WHAT THE EXERCISE ASKS
Keep the pictures out. Restate the entries below word for word.
━━━━
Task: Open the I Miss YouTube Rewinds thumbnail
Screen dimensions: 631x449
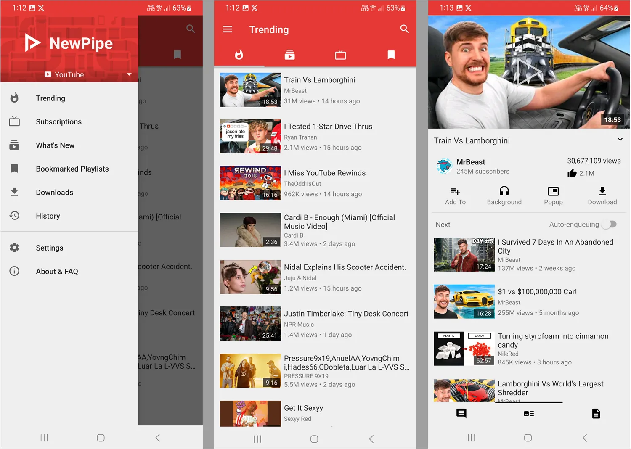Action: pyautogui.click(x=250, y=183)
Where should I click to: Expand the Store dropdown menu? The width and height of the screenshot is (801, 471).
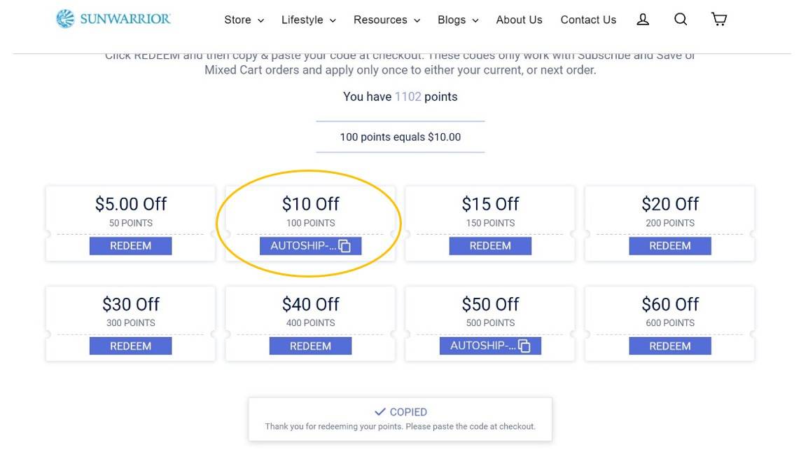coord(244,20)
━━━━
ANSWER BOX
Task: Open the I Miss YouTube Rewinds thumbnail
Screen dimensions: 631x449
Action: pyautogui.click(x=250, y=183)
Where should I click to: Expand the Store dropdown menu? The width and height of the screenshot is (801, 471).
coord(244,20)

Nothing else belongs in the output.